Les affiches de prévention anti-VIH destinées aux homosexuels vandalisées et censurées ! (mis à jour) #loveislove

Deux ministres ont vivement réagi aux attaques homophobes


La dernière campagne de Santé publique France destinés aux couples d’hommes a déclenché de vives réactions. Les 4 affiches décrivent différentes situations en 3 lignes, accompagnés du slogan « Les situations varient. Les modes de protection aussi. » et renvoyant au site sexosafe.fr. Ces visuels ont été diffusés depuis quelques jours sur les réseaux sociaux et via des panneaux publicitaires. Ce sont justement ces espaces d’affichages sur la voie publique qui ont subi des dégradations de la part des anti-mariage gay et des militants de la Manif pour tous…

Des actions de censure et des attaques sur les réseaux sociaux, reproduites ci-dessous, vivement commentées par deux ministres. Laurence Rossignol, ministre des Famille, estime qu’on a "la chance de vivre dans un pays où on informe les gens, sans déni, pour les aider à se protéger contre les maladies graves". Quant à la ministre de la Santé, Marisol Touraine, qui soutient l’établissement public à l’origine de cette campagne, elle invite les internautes à relayer les visuels et souligne que "le Sida n'est ni raciste ni homophobe, lui".

Mise à jour du 21/11 : Le maire LR d’Aulnay-Sous-Bois souhaite également faire censurer ses affiches via un arrêté municipal, d’après BFM TV. Il compte apposer sur les visuels présents dans sa ville une barre jaune avec ce texte : « Protégeons nos enfants. Affiches interdites sur le territoire de la commune d'Aulnay-sous-Bois, en vertu de l'arrêté du Maire n°2016-403 pour la protection de l'enfance. » On relayera aussi quand ce type d’abus de pouvoir sera pratiqué sur des publicités sexy…
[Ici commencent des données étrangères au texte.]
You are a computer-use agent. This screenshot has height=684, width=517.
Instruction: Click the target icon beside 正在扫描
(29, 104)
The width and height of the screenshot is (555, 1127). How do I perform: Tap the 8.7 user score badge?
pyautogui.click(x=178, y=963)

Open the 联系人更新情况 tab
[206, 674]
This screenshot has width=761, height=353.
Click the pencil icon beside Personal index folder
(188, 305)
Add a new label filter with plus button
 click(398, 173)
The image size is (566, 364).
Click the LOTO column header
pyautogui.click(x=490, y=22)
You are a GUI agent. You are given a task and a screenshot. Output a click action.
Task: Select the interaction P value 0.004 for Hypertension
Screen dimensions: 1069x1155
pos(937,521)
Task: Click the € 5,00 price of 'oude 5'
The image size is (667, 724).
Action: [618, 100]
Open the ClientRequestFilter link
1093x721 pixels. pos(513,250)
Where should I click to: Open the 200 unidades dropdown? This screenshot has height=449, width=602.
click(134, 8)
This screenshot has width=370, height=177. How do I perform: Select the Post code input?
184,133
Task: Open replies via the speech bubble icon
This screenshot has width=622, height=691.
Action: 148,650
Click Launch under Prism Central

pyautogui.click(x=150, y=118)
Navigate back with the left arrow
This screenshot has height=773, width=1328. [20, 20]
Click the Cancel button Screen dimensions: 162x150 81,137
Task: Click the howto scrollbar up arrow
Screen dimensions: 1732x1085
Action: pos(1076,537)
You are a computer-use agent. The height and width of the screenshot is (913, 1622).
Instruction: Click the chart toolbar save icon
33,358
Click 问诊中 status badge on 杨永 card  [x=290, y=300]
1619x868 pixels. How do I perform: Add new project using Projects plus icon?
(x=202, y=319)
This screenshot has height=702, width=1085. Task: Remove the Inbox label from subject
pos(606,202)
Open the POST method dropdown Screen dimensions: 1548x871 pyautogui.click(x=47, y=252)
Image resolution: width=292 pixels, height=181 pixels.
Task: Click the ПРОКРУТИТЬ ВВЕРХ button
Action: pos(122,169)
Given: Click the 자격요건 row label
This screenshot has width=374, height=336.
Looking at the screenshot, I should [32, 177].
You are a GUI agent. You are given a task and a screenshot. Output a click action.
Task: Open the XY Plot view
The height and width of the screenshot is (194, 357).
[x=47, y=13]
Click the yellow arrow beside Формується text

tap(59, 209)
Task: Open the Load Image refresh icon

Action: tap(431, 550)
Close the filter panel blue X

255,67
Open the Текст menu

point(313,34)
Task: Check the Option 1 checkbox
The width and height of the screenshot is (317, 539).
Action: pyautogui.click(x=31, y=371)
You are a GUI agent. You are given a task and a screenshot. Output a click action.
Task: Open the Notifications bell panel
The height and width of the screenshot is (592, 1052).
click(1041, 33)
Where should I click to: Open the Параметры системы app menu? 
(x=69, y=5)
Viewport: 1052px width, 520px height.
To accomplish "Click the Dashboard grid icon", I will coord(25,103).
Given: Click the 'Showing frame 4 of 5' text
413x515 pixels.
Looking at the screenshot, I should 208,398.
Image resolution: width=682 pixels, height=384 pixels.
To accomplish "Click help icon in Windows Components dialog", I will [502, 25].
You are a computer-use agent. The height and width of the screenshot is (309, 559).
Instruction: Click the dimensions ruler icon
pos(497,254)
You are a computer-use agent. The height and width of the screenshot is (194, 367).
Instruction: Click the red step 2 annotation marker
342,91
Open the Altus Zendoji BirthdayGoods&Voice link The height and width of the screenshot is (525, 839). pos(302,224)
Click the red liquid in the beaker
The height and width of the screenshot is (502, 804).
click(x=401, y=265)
Mise à jour du 22/11 : A Compiègne les affiches ont été supprimées par le maire LR D'après lui, ces affiches avaient été créées avec « la volonté de choquer » et portaient atteinte à « la notion de famille. Il était ainsi plus sage de les retirer. » Pour Laurence Rossignol, la ministre des Familles, de l’Enfance et des Droits des femmes, il s'agit ici encore d'un "déni homophobe de la mairie de Compiègne que l’on avait déjà vu à l’œuvre avec les tweets d’Arielle François. La prévention doit pourtant l’emporter sur toutes les autres considérations."